Transmisje z Clout MMA pod lupą UOKiK. Skargi także ws. reklamacji

Urząd Ochrony Konkurencji i Konsumentów dostał ponad 170 skarg na problemy z transmisjami w internecie gal federacji freak-fightowej Clout MMA - dowiedział się portal Wirtualnemedia.pl. Federacja obwinia za nie obsługującą transmisje spółkę Redge Technologies, a ta tłumaczy, że zawiodły zewnętrzne systemy CDN.

Duże problemy techniczne pojawiły się już podczas pierwszej gali Clout MMA zorganizowanej w pierwszej połowie sierpnia. Walki są transmitowane odpłatnie na platformie internetowej federacji, a wstęp do gal i pierwsze starcia dostępne także za darmo na YouTubie.

Wielu użytkowników, którzy kupili dostęp do transmisji, opisywało mediach społecznościowych, że albo w ogóle im się nie uruchomiła, albo mocno zacina. Clout MMA w oświadczeniu tłumaczyło, że to skutek „niespotykanej skalą ataków hakerskich, które zostały skierowane przeciwko naszej organizacji”.

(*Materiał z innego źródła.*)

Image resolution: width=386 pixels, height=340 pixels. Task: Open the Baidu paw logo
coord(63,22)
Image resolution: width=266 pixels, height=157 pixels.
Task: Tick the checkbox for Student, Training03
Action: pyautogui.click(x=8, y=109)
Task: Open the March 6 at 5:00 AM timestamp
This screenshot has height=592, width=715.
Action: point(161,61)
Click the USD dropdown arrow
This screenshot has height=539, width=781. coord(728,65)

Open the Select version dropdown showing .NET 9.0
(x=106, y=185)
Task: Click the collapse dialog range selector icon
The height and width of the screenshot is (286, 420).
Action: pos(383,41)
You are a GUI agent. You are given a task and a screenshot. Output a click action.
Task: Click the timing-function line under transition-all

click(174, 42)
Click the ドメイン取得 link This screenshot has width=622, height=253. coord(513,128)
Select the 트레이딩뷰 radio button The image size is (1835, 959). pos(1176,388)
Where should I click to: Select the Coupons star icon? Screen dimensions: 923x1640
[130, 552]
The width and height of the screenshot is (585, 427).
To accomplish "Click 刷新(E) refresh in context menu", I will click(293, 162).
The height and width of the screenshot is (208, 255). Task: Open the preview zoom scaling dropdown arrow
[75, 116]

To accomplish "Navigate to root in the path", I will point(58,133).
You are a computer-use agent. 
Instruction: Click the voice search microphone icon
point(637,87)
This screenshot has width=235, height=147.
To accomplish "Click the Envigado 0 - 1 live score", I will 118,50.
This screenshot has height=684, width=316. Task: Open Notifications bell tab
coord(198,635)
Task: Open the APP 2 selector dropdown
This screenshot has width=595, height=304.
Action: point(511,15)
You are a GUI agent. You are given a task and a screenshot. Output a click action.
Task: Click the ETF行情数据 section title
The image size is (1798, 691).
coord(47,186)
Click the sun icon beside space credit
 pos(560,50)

- Jest nam z tego powodu niezmiernie przykro, ponieważ zrobiliśmy wszystko, co w naszej mocy, aby zwalczyć ten problem. Informujemy, że współpracujemy z naszym dostawcą technologii oraz organami ścigania, aby jak najszybciej rozwiązać zaistniały problem. Naszym głównym celem jest indywidualne rozpatrzenie wszystkich reklamacji. Osoby, które doświadczyły problemów w sobotni wieczór, prosimy o kontakt z wykorzystaniem formularza kontaktowego w serwisie - zapewniła spółka. Zapowiedziała, że „w ramach rekompensaty materiał archiwalny z cloutmma.tv będzie dostępny przez wydłużony czas - przez najbliższe 10 dni”.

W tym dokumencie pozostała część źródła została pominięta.